These oppressor patterns are now a major contributor to the growing instability and danger facing the world. The war in Ukraine, which is a proxy war between the US and Russia, the war in Gaza, which continues partly because of the supply of munitions by the US, the numerous instances of US regime-change interventions, the disastrous wars in Iraq and Afghanistan, among others, the antagonism of the US towards China and Iran, and the threat of future wars involving these countries are all related to the efforts of the US to maintain its preeminent position as the number one world power. 

It’s useful to see the US as an empire that has emerged over the past eighty years or so. Its foreign policy is dominated by the desire to be the number one world power. It has been in a state of war continuously since at least 2000. It has around 750 military bases in at least 80 countries. Its strategy is to surround the other two world powers, Russia and China, with US allies and to expand the size and reach of NATO. The aim is to prevent these countries becoming a threat to US domination in the world. Effectively, however, the US is an empire in decline and that can make for very dangerous policies on the world stage.

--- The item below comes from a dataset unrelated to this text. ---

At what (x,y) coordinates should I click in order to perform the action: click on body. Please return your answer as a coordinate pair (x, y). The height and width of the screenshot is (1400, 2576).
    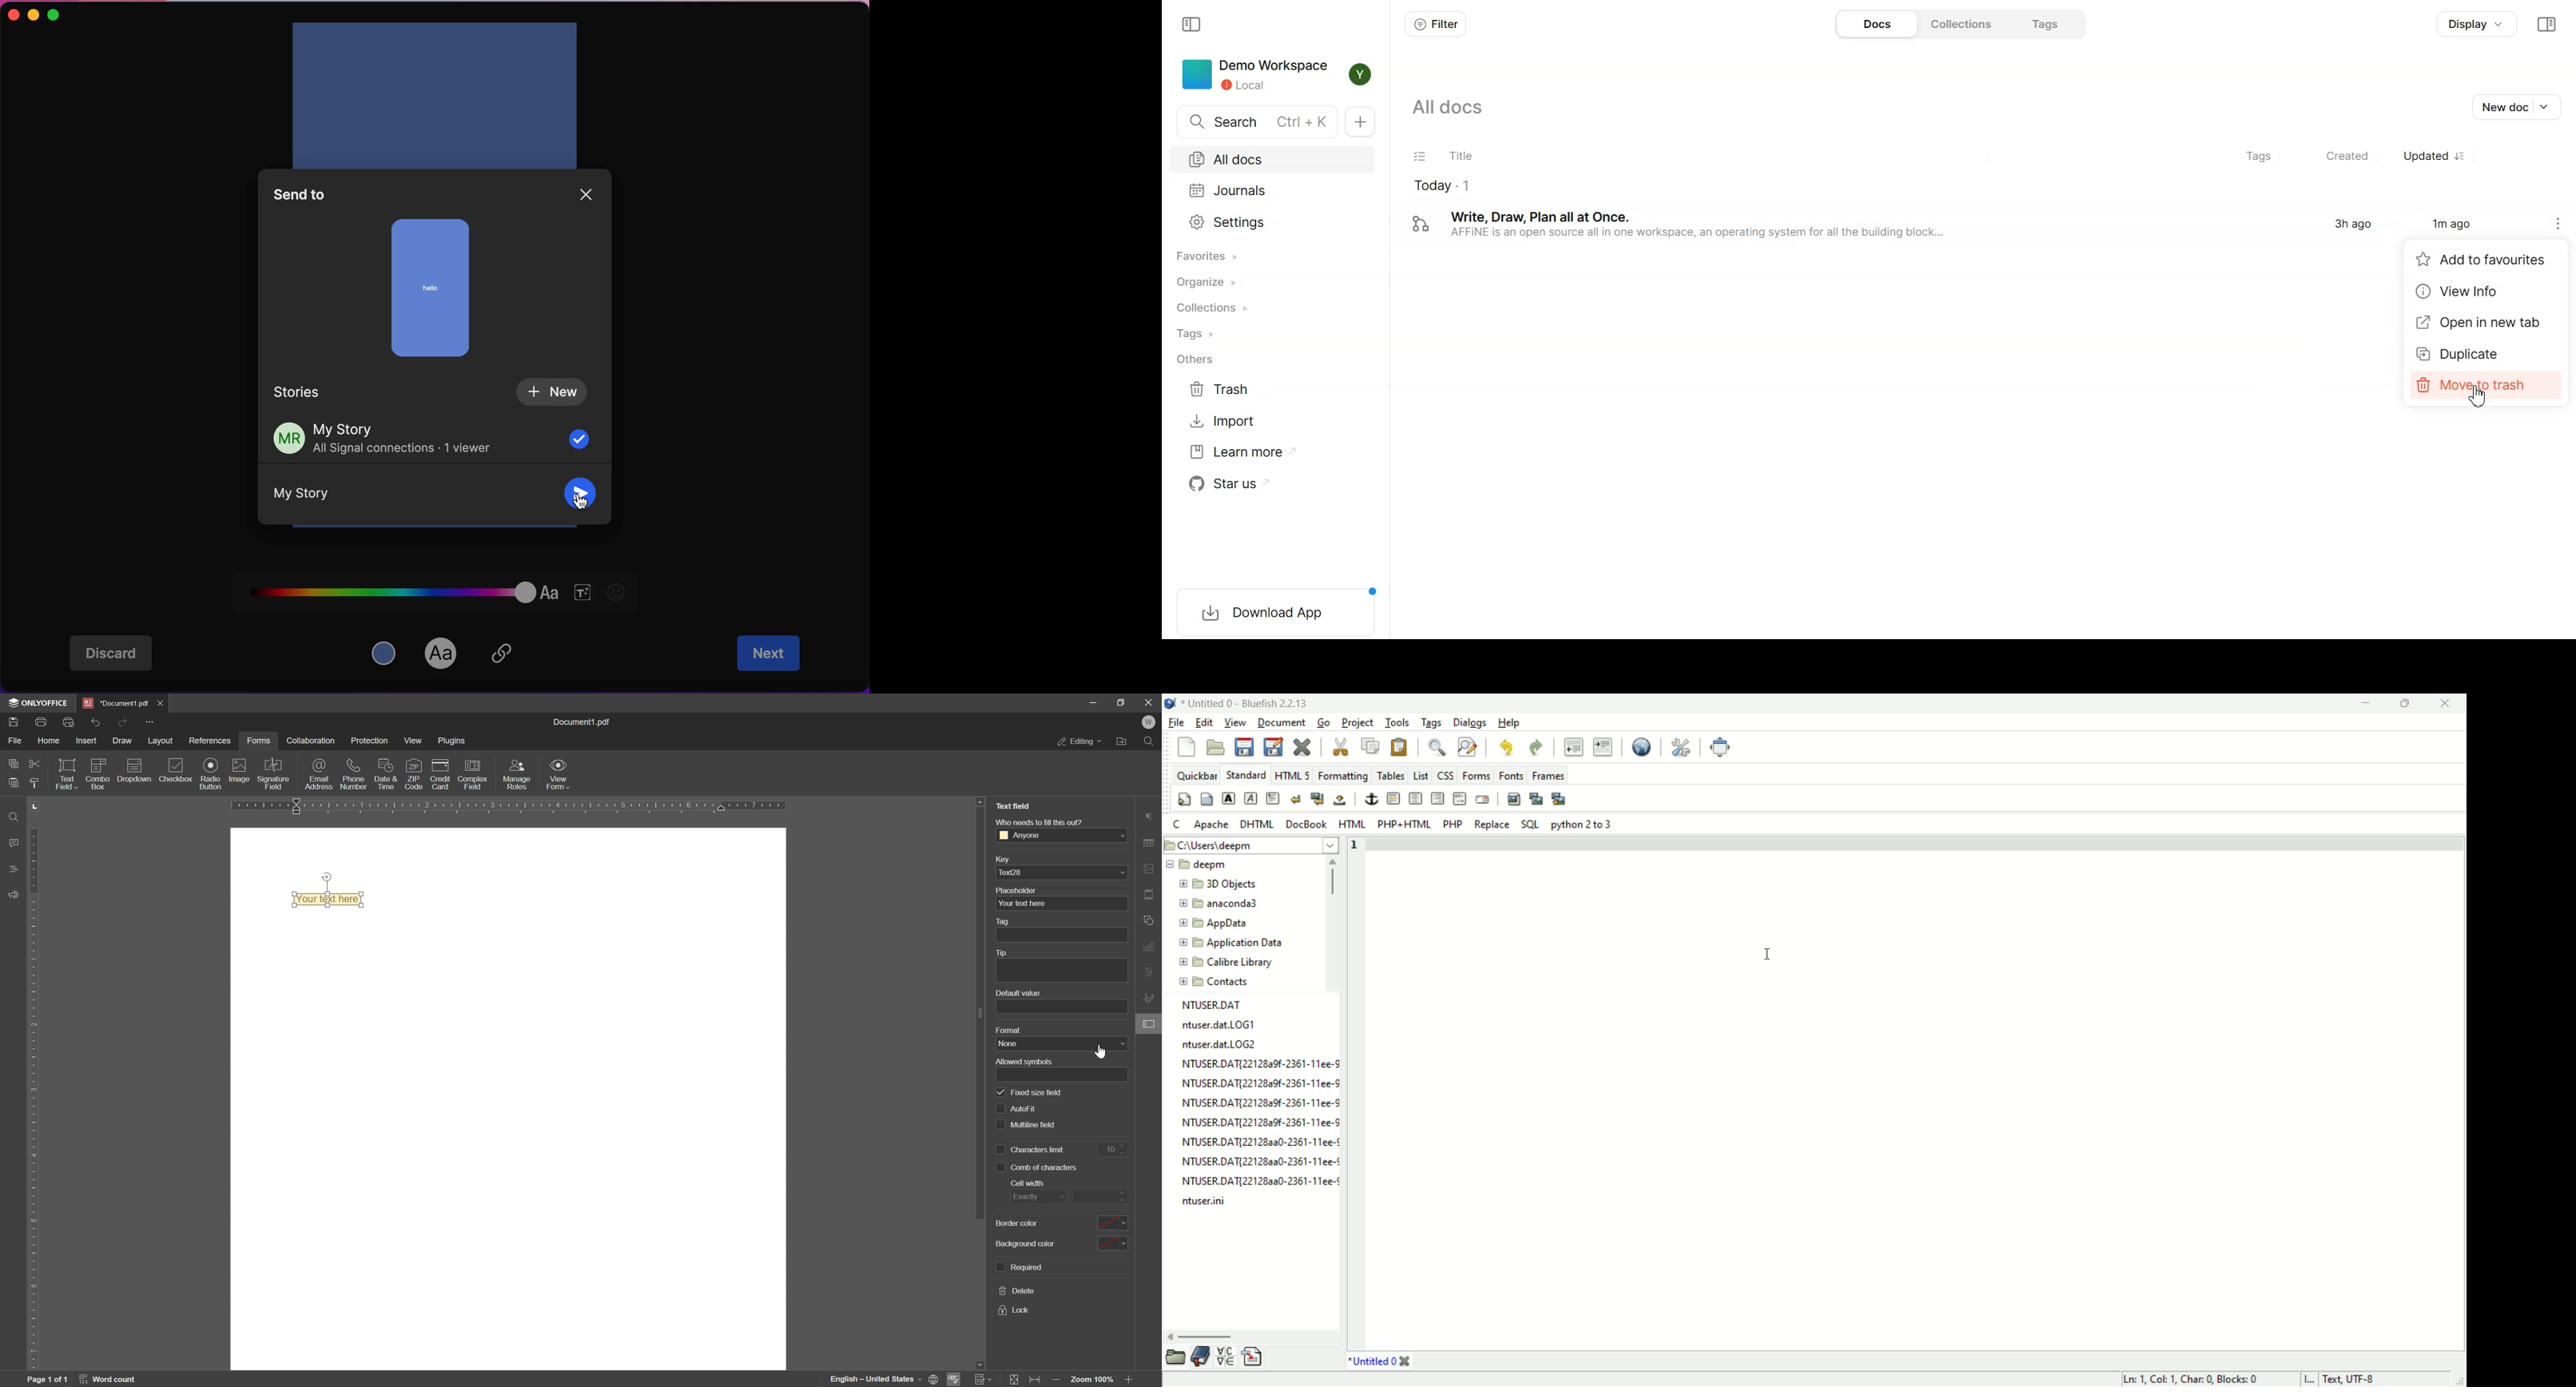
    Looking at the image, I should click on (1206, 800).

Apart from the enormously negative impacts on the populations of other countries, this has two particular consequences. The first is the increasing possibility of a global, nuclear war. Militarism and war rather than diplomacy are at the heart of US foreign policy when it comes to power in the world.

The second is the diverting of resources, time, and energy from the climate emergency. Imagine what could be accomplished if the huge sums of money and attention going into war were redirected to preventing global warming.

Oppressor patterns of domination show up in various ways, including:

  1. A sense of entitlement to resources, to power, to control over others
  2. Superiority and arrogance towards others, reflected in the notion of “US exceptionalism” – that the US is unique and exemplary compared to other nations and entitled to involve itself in the affairs of other countries, and 
  3. Domination, taking over, usurping leadership, overthrowing regimes it doesn’t like, ignoring the sovereignty of other nations, conducting wars of aggression. 

Patterns such as these are reinforced by appeals to a very rigid nationalism and a narrative that the US is always a force for good in the world and a defender of freedom and democracy everywhere. Among other things, this leaves people confused, defensive, isolated, and ignorant of the reality facing other peoples in the world.

A particular challenge for US people is to face the role being played by the US in the world and way that US oppressor patterns play a part in all this. A willingness to face this role openly and honestly will enable US people to reclaim all of their finest traditions and replace patterns of domination with a commitment to human well-being, survival, and liberation.